## Direction 1
Reproduce the listing below verbatim, starting with the line containing "Viewport: 1456px width, 819px" and going through the end of the listing. Omit the pictures.

## Selected excerpt
<<<<
In a lazy language like Haskell, a list is essentially the same as a
lazy stream, though I'm not well versed in the parallel stuff...

Anyway, it can be quite desirable to be able to "zip" together data
structures other than lists; trees or arrays for example.  The standard
prelude and library does not include any class to do this.  I played
with this awhile back, and came up with the following:

   module Zip where
   import Prelude hiding (zip, zipWith, zipWith3, zip3)

   class (Functor f) => ZipFunctor f where
  -- "zap" stands for "zip apply"
  -- it applies a set of functions to a set
  -- of arguments, producing a set of results
  zap :: f (a->b) -> f a -> f b

   instance ZipFunctor [] where
  (f:fs) `zap` (x:xs) = f x : fs `zap` xs
  _ `zap` _ = []

   instance ZipFunctor Maybe where
  (Just f) `zap` (Just x) = Just (f x)
  _ `zap` _ = Nothing

   zipWith  :: (ZipFunctor f) => (a->b->c) -> f a -> f b -> f c
   zipWith  f xs ys = f `fmap` xs `zap` ys

   zipWith3 :: (ZipFunctor f) => (a->b->c->d)->f a->f b->f c->f d
   zipWith3 f xs ys zs = f `fmap` xs `zap` ys `zap` zs

   zip  :: ZipFunctor f => f a -> f b -> f (a,b)
   zip  = zipWith  (,)
   zip3 :: ZipFunctor f => f a -> f b -> f c -> f (a,b,c)
   zip3 = zipWith3 (,,)

One can easily create ZipFunctor instances for trees and other data
structures.  I can provide examples if you like.  With multiple
parameter type classes (MPTCs, they are not in Haskell 98) as well as
functional dependencies (also not in h98), one can also create a
"Zippable" class to generalize the zip function over multiple tuple
types and eliminate zip3, zip4, etc.

I don't know of any way to make option 1 below equivalent to the other
two; I think it is impossible with Haskell's current type systems.
>>>>
## Entries shown
<<<<
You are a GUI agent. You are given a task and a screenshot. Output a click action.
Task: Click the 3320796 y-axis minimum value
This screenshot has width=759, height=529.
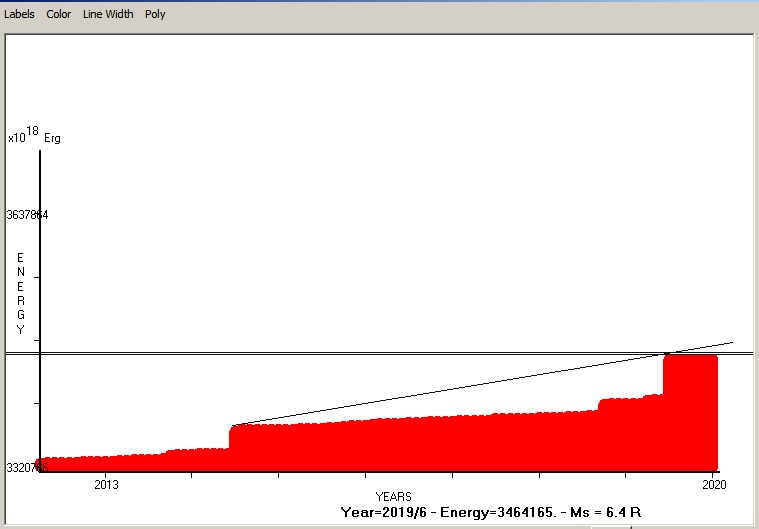pos(27,468)
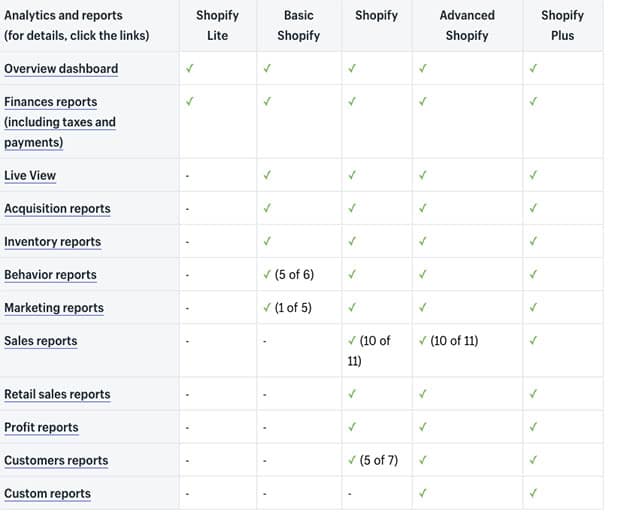Open the Overview dashboard link
Screen dimensions: 618x524
61,69
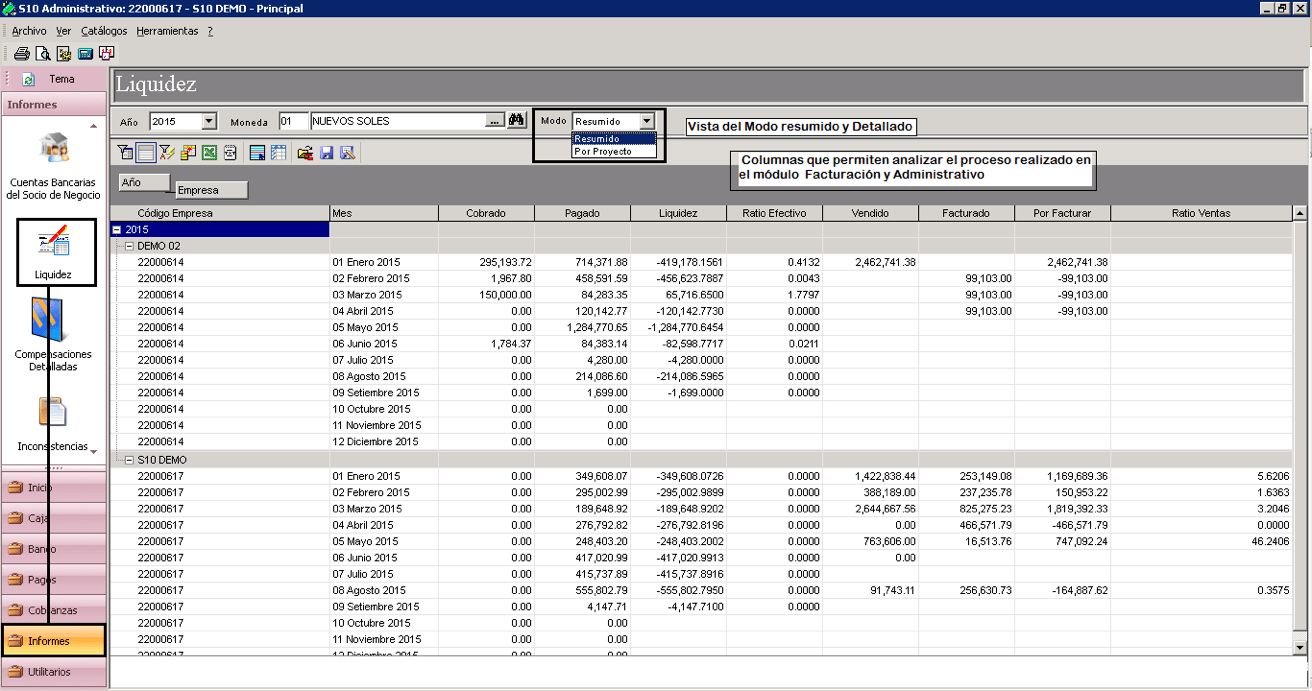Click the blue floppy disk save icon
Image resolution: width=1312 pixels, height=691 pixels.
pyautogui.click(x=327, y=153)
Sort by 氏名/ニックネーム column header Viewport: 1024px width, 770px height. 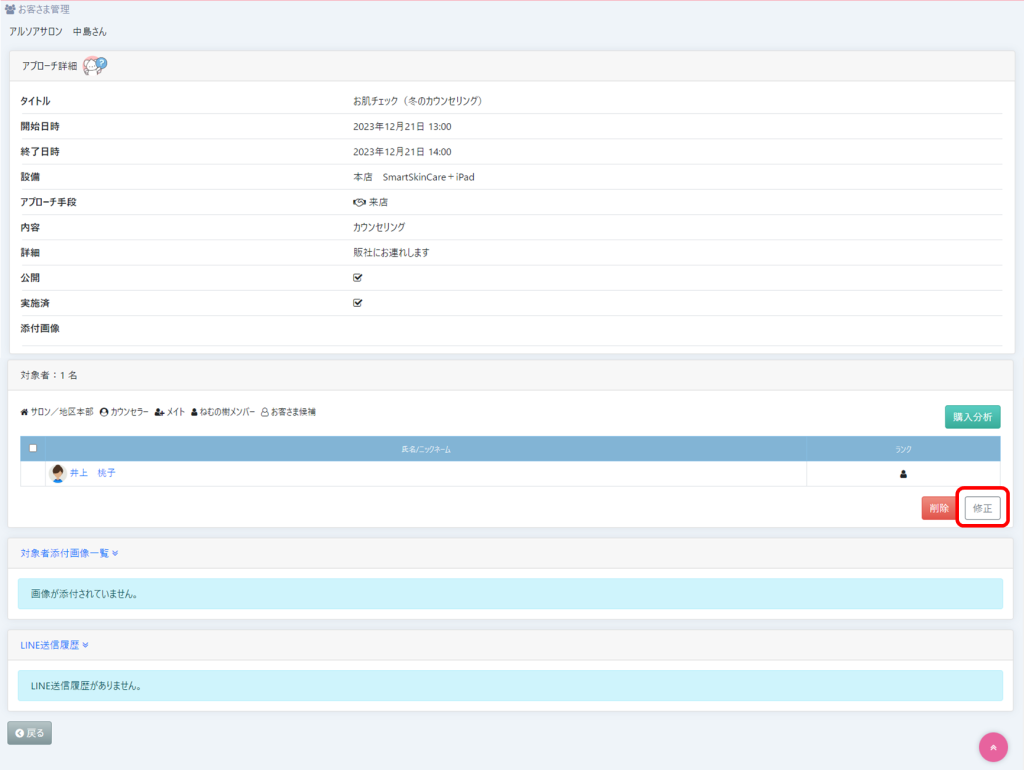pos(425,449)
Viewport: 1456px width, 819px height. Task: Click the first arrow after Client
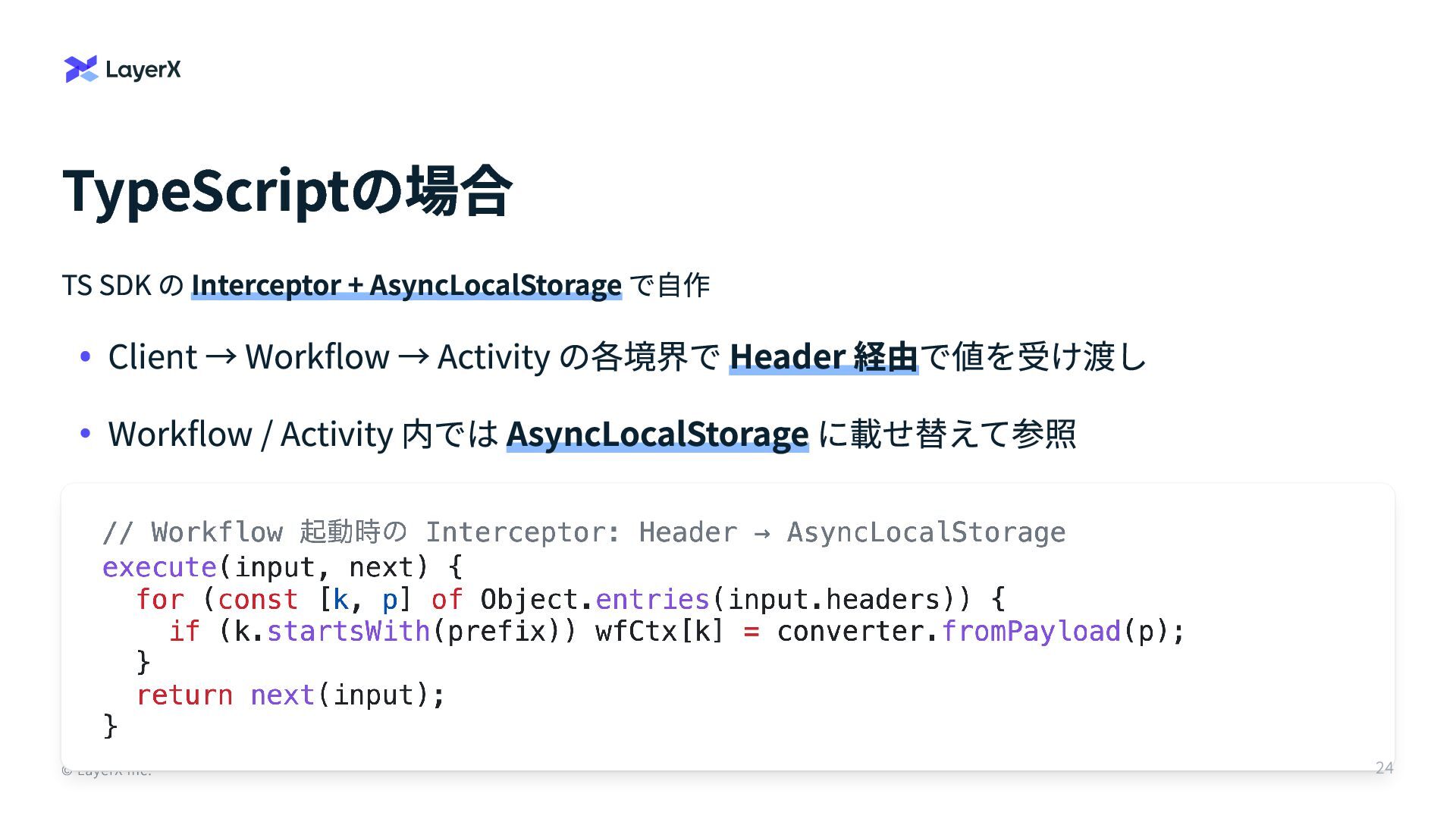[x=221, y=355]
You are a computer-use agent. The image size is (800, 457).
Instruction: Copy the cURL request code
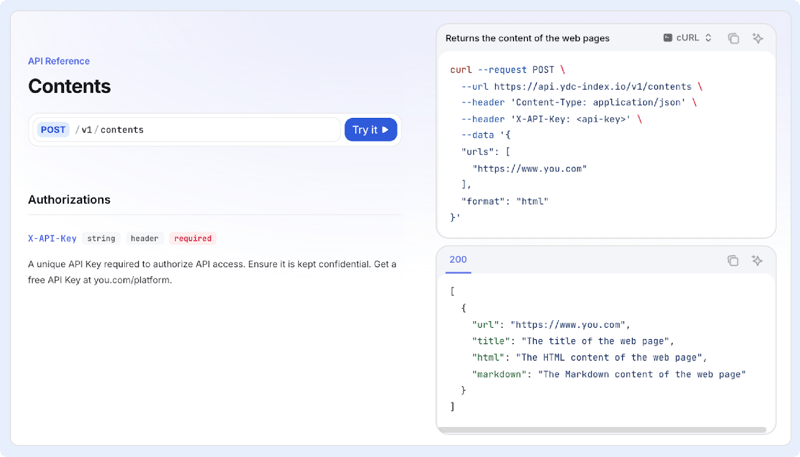tap(733, 38)
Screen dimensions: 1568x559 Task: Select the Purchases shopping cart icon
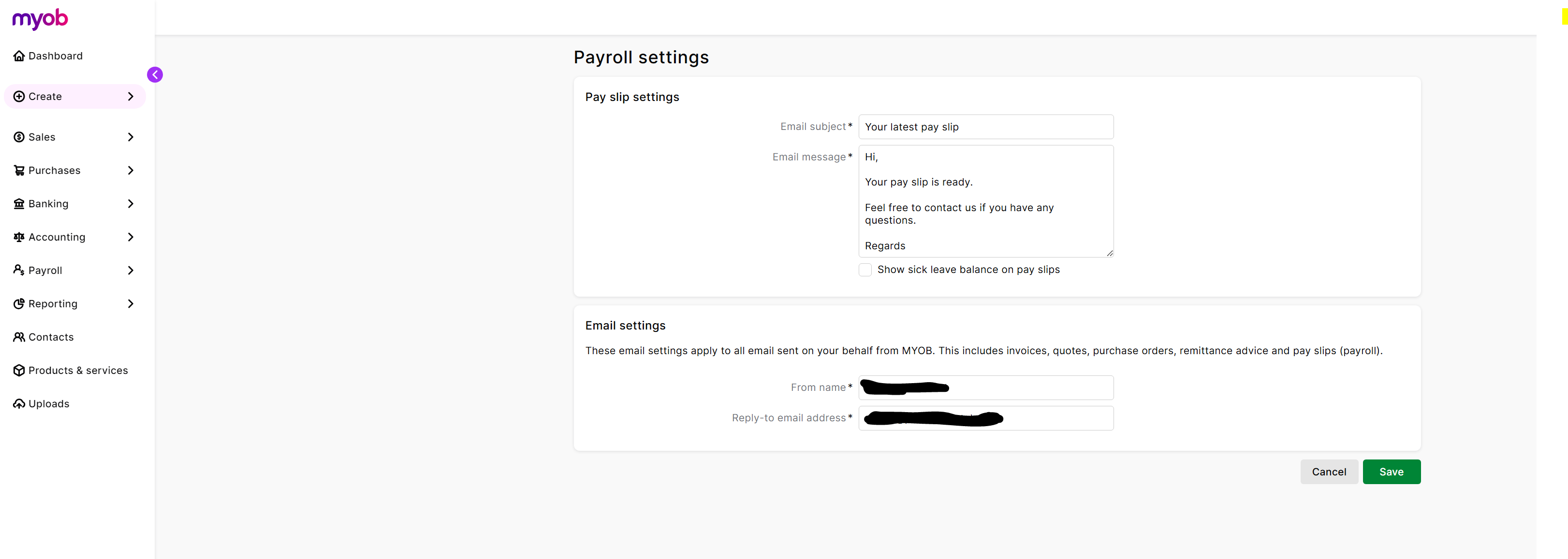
>>>>
## Direction 2
Write the next part of the Haskell post about zipping data structures, picking up after its last sentence.

## Exercise response 1
Viewport: 1456px width, 819px height. Task: Click the first arrow after Client
[x=221, y=355]
You are a computer-use agent. The image size is (800, 457).
Instruction: Copy the cURL request code
tap(733, 38)
Screen dimensions: 1568x559 Task: Select the Purchases shopping cart icon

## Exercise response 2
However, you can create an "Id" type, which is a wrapper that holds
exactly one instance of another type.  Id happens to trivially be a
Functor and a Monad, is also trivially a ZipFunctor, and can be defined
as a newtype to eliminate overhead in the compiled program.  Then you
would have option 1 as follows:
   1. Adding two integers together: Id Int -> Id Int -> Id Int
The function for all three options would then be (zipWith (+)).

Hope this helps,
Matt


[EMAIL PROTECTED] wrote:
> 
> Is there a class that both lists and lazy streams could implement, so
> that zip et al could be more general?  The distinction between 2 and 3
> below seems a bit arbitrary.  Something like fmap/Functor?  (If there
> is, I guess it could apply to 1 too?; if not, why not - is it
> impractical (efficiency?) or just wrong?)
> 
> Curious,
> Andrew
> 
> On Thu, Apr 05, 2001 at 06:19:30PM +0100, Toby Watson wrote:
> > Intuitively the following scenarios seem to be related, can anyone point my
> > in the direction of formal work on this, or give me the formal terms I need
> > to search around?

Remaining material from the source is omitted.